In a perfect world, everything will come out evenly when you file your taxes: You would have been exactly on the mark with the income estimate you gave at enrollment, and the credit due will equal the payments you received. But if the advance payments you received don't add up to the full credit you were due, you'll get a refund. If the reverse happens, you'll owe some money. And if your income doesn't end up being the same as the estimate you gave when you enrolled, the IRS will make the necessary adjustments.
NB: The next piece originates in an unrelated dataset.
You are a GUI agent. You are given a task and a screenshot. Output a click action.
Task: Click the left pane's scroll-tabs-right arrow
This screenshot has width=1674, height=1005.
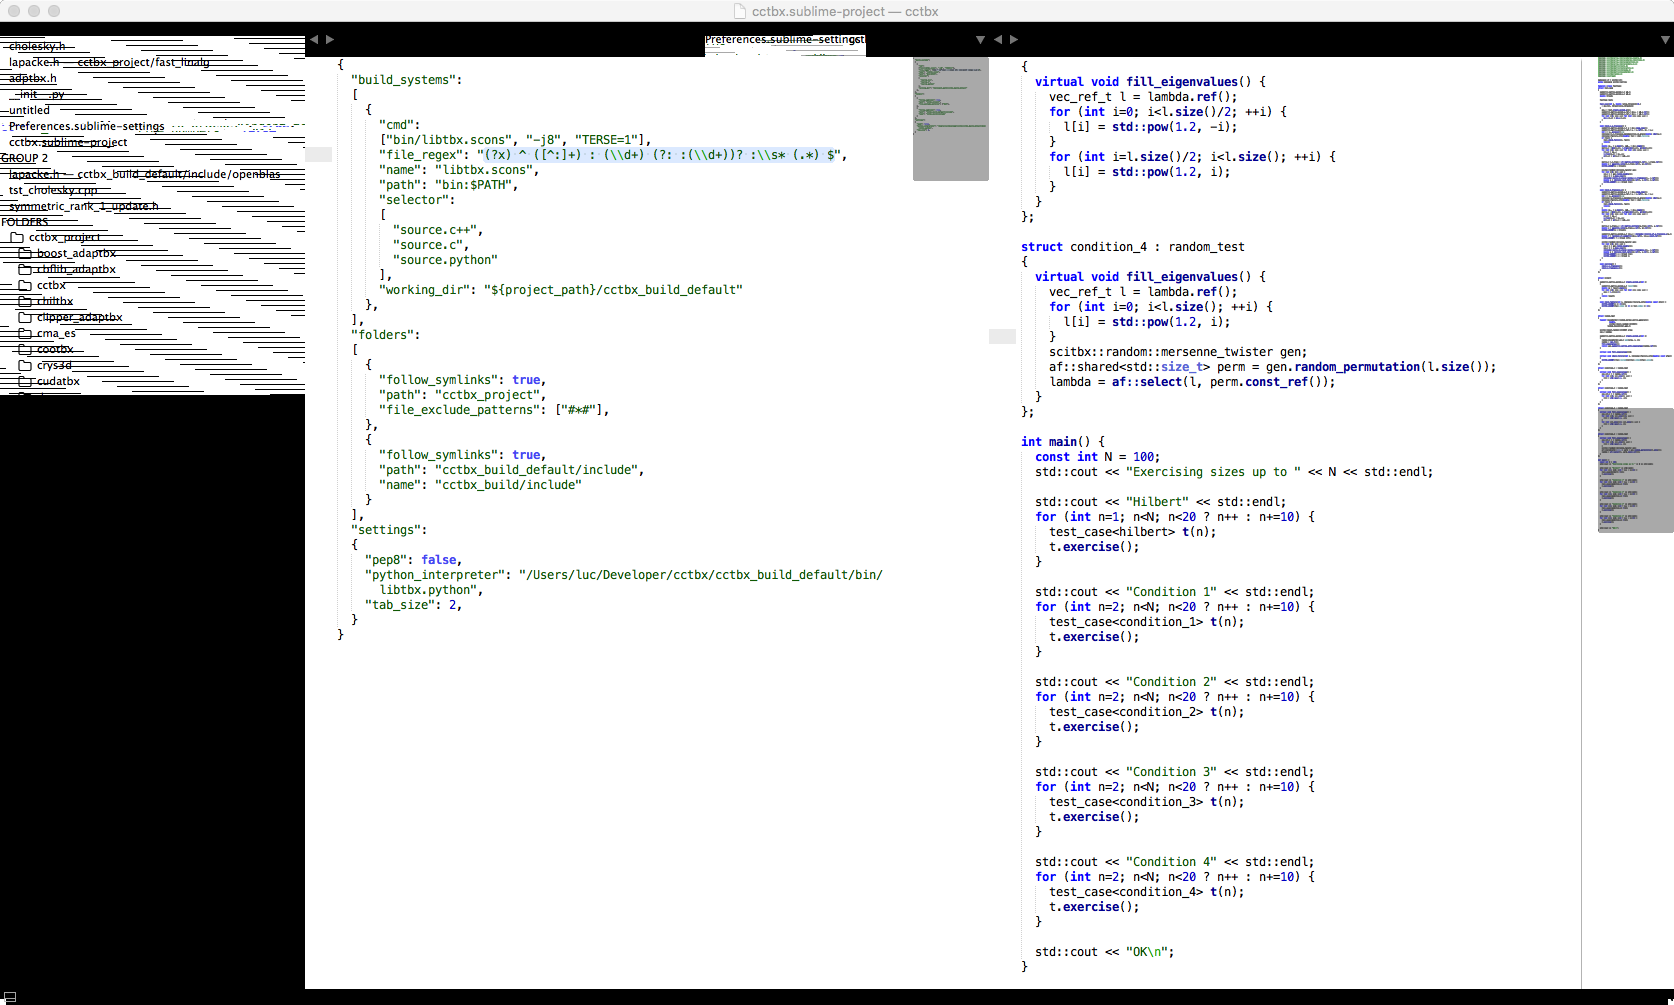click(330, 39)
But we all know things aren't always so easy when we're talking taxes. A lot can happen in the months between when you enroll and when the final assessment is made. New babies, new jobs, raises, pay cuts, interstate moves -- they'll all have an impact on your tax credit. This is why the government urges all enrollees to inform the marketplace of any life changes that happen over the course of the year. It's better to make small adjustments to your credit as you go than to get a possibly unwelcome surprise in April.
If it turns out that your income is higher than what you thought it would be -- or if there was another reason you received more credit than you were supposed to -- you will have to repay the IRS. But there is a cap on the amount you'll owe, based on your income not exceeding 400 percent of the poverty line. Individual taxpayers would pay $300 to $1,250, and a married couple would owe between $600 and $2,500 in 2014, based on where they fall on this scale [source: Kaiser Family Foundation]. But if they ended up making more than 400 percent of the poverty line, there is no cap and the full amount would have to be repaid.
And beware, potential tax evaders: If you don't file a tax return for the year you received the credit, you no longer qualify for further ACA tax credits.